Il referendum del 2011 è stato boicottato da tutti i governi che si sono succeduti, da Berlusconi passando per Roberto Fico, che aveva addirittura dichiarato che avrebbe legato la sua presidenza la ripubblicizzazione dell’acqua: a riscontro della solenne promessa, la proposta di legge depositata da Federica Daga, che eredita la proposta di iniziativa popolare di cui abbiamo parlato, giace da anni in commissione Ambiente: «Questa legge ha obiettivi etici: oltre che riportare le competenze sul servizio idrico al ministero dell’Ambiente, ad agire contro le perdite e il dissesto idrogeologico, questa legge vuole garantire il principio di solidarietà e di tutela delle fonti primarie. Con il surriscaldamento del pianeta, l’acqua diventa sempre più scarsa e sempre meno accessibile ai poveri. Ben otto milioni all’anno di persone muoiono per questo. È inaccettabile che l’acqua sia quotata in borsa come se fosse una merce!» (padre Alex Zanotelli)
Iniziative, dibattiti e presidi si sono susseguiti in moltissime regioni italiane prima dell’appuntamento fissato a Roma lo scorso sabato e ne seguiranno altri. L’anniversario del referendum tradito è, infatti, solo un pretesto simbolico per fare il punto della situazione. Oggetto delle critiche odierne è il Piano nazionale di ripresa e resilienza del governo Draghi che finisce coll’ostacolare ulteriormente l’adempimento del referendum del 2011 per mezzo di politiche che incoraggiano le privatizzazioni. L’attuale Recovery Plan destina alcuni fondi all’ammodernamento delle reti, ma in misura ampiamente inferiore al necessario. Per il dissesto idrogeologico stanzia 3,6 miliardi contro i 26 quantificati come necessari dall’Istituto superiore per la protezione e la ricerca ambientale (Ispra). Inoltre conferma il modello delle società per azioni che producono utili, anzi allarga le competenze delle solite grandi aziende multiservizi quotate in borsa, che gestiscono servizi fondamentali come l’acqua, i rifiuti, la luce e il gas.

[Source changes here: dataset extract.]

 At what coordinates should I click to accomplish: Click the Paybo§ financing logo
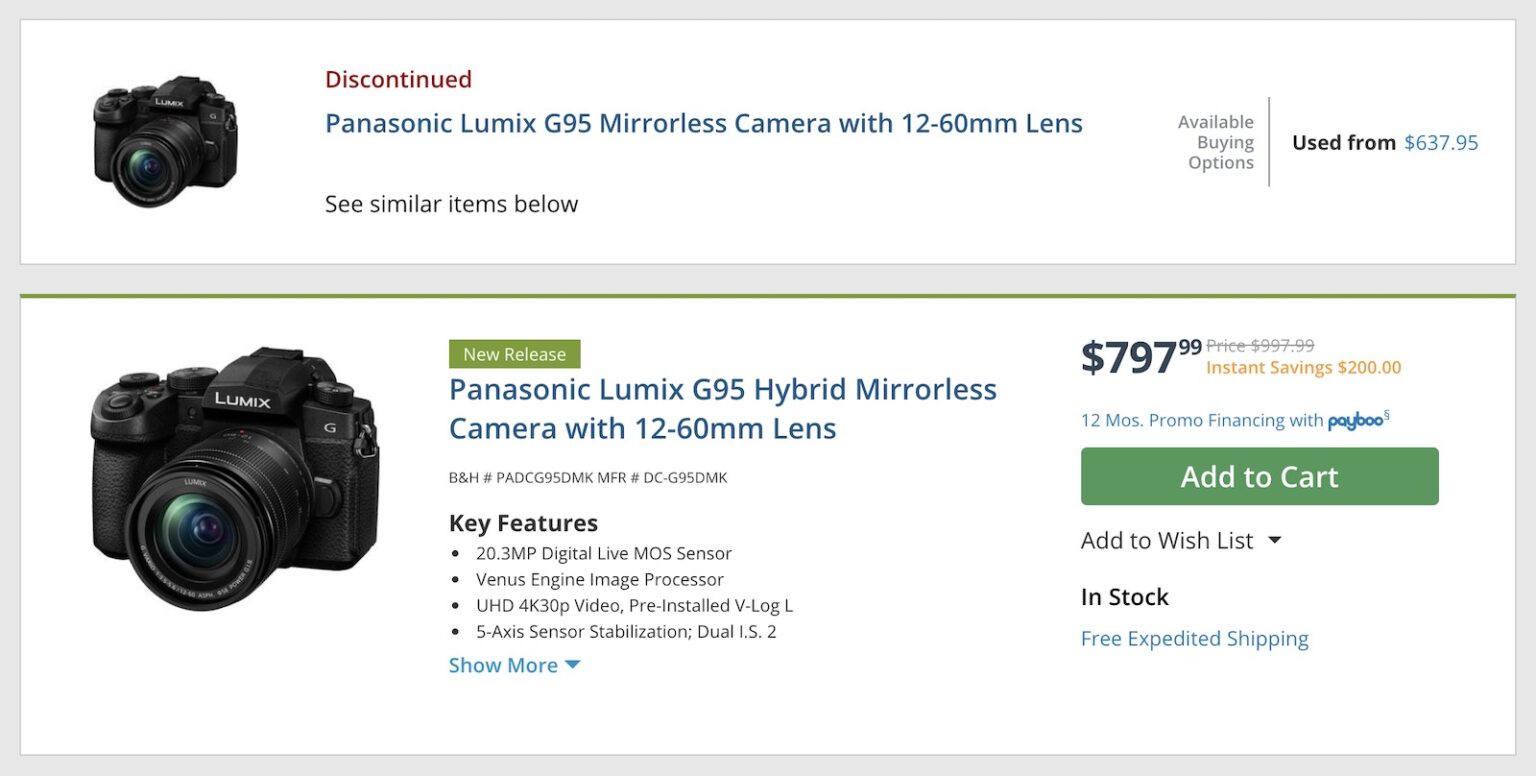1355,421
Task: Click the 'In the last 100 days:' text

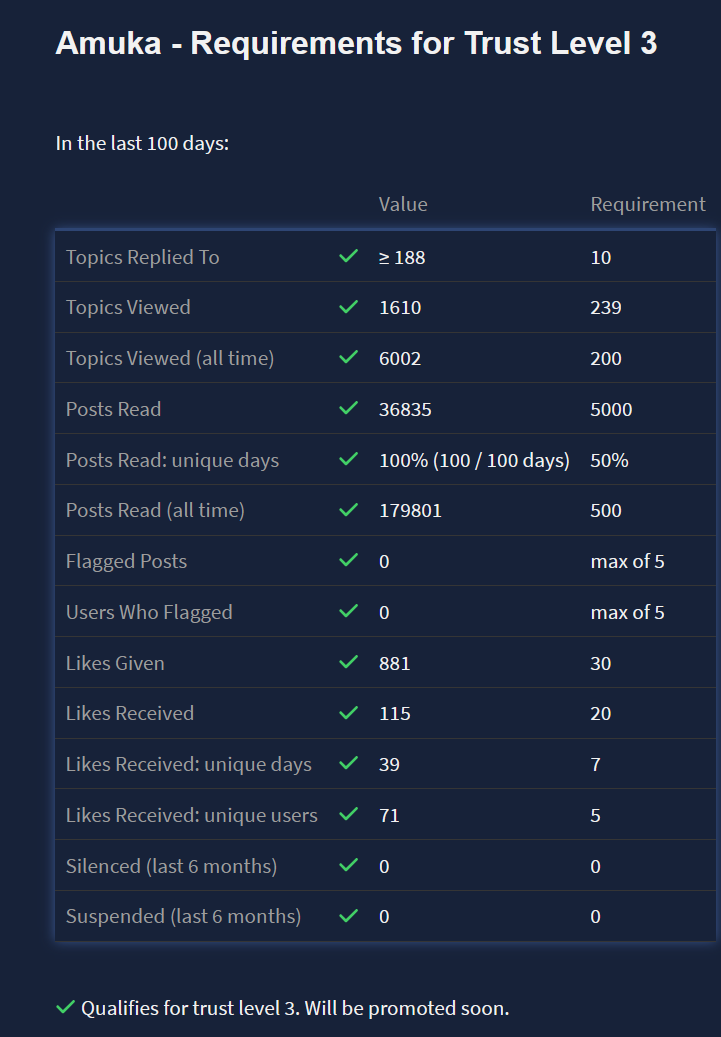Action: click(142, 143)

I comitati e i movimenti che lo scorso sabato si sono incontrati a Roma hanno già ripreso le attività quotidiane. Rete civica No Gori riprende infaticabile l’azione di contatto e pressione sulle amministrazioni pubbliche, allargando la rete dei comitati ad altri comuni, fornendo assistenza ai cittadini, ma soprattutto trasferendo le esperienze territoriali allo spazio del dibattito politico: «Il diritto dell’uomo all’acqua e ai servizi idro-sanitari è sancito dall’ONU, ma se la legislazione Europea e quelle nazionali non esplicitano tale diritto in modo inequivocabile, come possiamo rivendicarne il rispetto nelle nostre comunità? Si rende necessaria la lotta, se siamo ancora in una fase in cui questo diritto non va semplicemente difeso, ma proprio riconosciuto» (Claudio Pagano, Rete civica No Gori).